• [Passage given]:
----
Note that development of Mapmaker has now ceased in favour of the online Freemap software. However, Mapmaker remains available as it may well be of interest to you, but you might also want to check the Freemap site.

Also note that for copyright reasons, if you are using grid references within Mapmaker, they must be GPS derived and not taken from an Ordnance Survey map.

Welcome to the home page of Mapmaker , a program to easily construct simple maps of the countryside for the purpose of illustrating walks (and indeed cycle rides for that matter), particularly descriptions ended for online publication.


  • Integration of grid references for easy construction of accurate maps, plus the ability to overlay grid lines to make the construction even easier;
  • Variable map resolution, size and background colour;
  • Automatic distance measuring and route illustration;
  • Different, and alterable, coloured pens for footpaths, bridleways, roads, rivers, walk routes, railways and annotations;
  • A range of built-in icons for common features, such as houses, farms, churches, the all-important pub, peaks, ponds, stations, car parks and more, plus the ability to load in your own custom icons;
  • Annotation with horizontal, vertical or sloping text;
  • Height shading;
  • Images can be saved in either the now-standard PNG format, the BMP format for manipulation by other programs, or Mapmaker’s own format for later use;

An example of a map constructed by Mapmaker: the countryside northwest of Fernhurst, West Sussex. Roads are in black; footpaths in green and bridleways in brown. Resolution is 10 pixel points per 0.1km.


Linux (and other Unix)

Mapmaker is licenced under the well-known Gnu General Public Licence (GPL). The following packages are available for Linux and other Unix:

  • Source code
  • Source code plus binary executable. This will definitely run on Mandrake 8.0 and maybe on other distros; in particular it’s likely to run on anything with glibc 2.2/Qt 2.3 which probably includes RedHat and SuSE versions from 2001/02.
----
• [Dataset entries]:

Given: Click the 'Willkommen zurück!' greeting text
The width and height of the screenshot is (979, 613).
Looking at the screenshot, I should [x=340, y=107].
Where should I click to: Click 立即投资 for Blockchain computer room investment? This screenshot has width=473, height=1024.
----
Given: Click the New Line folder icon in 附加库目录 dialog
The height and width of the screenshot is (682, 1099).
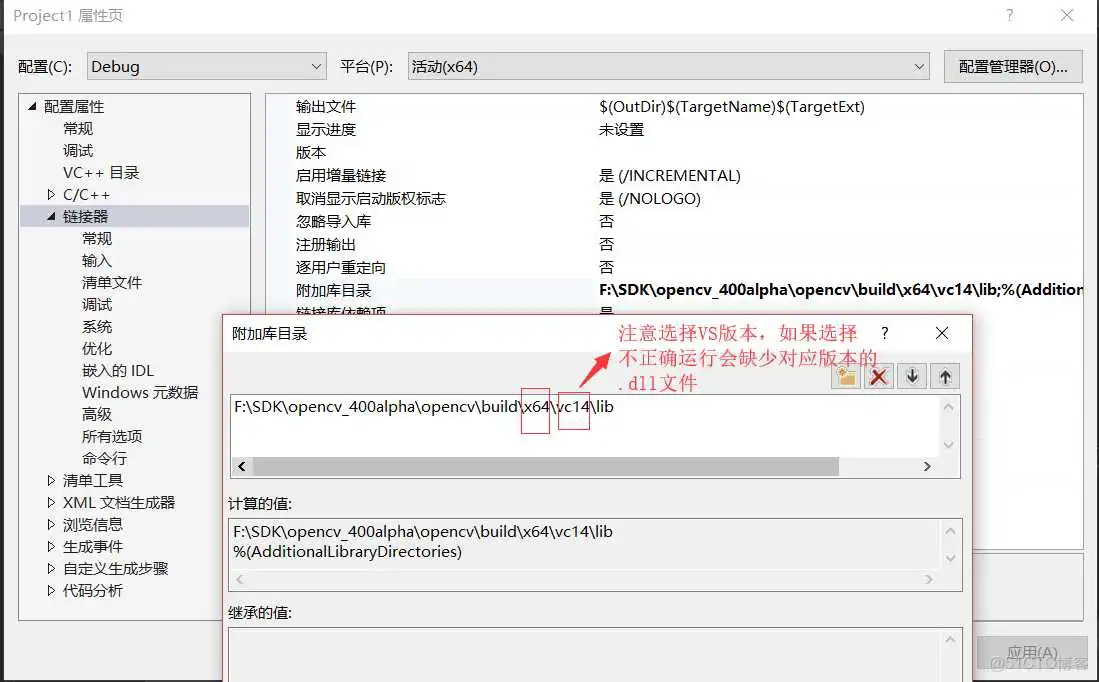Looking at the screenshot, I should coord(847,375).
----
• [List of tasks]:
1 – From the Mapmaker page, restate word for word the stretch from "Also note that" through "for online publication.".
2 – Quote the rows from the line that contains "Given: Click the New" through the line that contains "Looking at the screenshot, I should coord(847,375).", both lines included, leaving out the pictures.

• [Solutions]:
1 –
Also note that for copyright reasons, if you are using grid references within Mapmaker, they must be GPS derived and not taken from an Ordnance Survey map.

Welcome to the home page of Mapmaker , a program to easily construct simple maps of the countryside for the purpose of illustrating walks (and indeed cycle rides for that matter), particularly descriptions ended for online publication.

2 –
Given: Click the New Line folder icon in 附加库目录 dialog
The height and width of the screenshot is (682, 1099).
Looking at the screenshot, I should coord(847,375).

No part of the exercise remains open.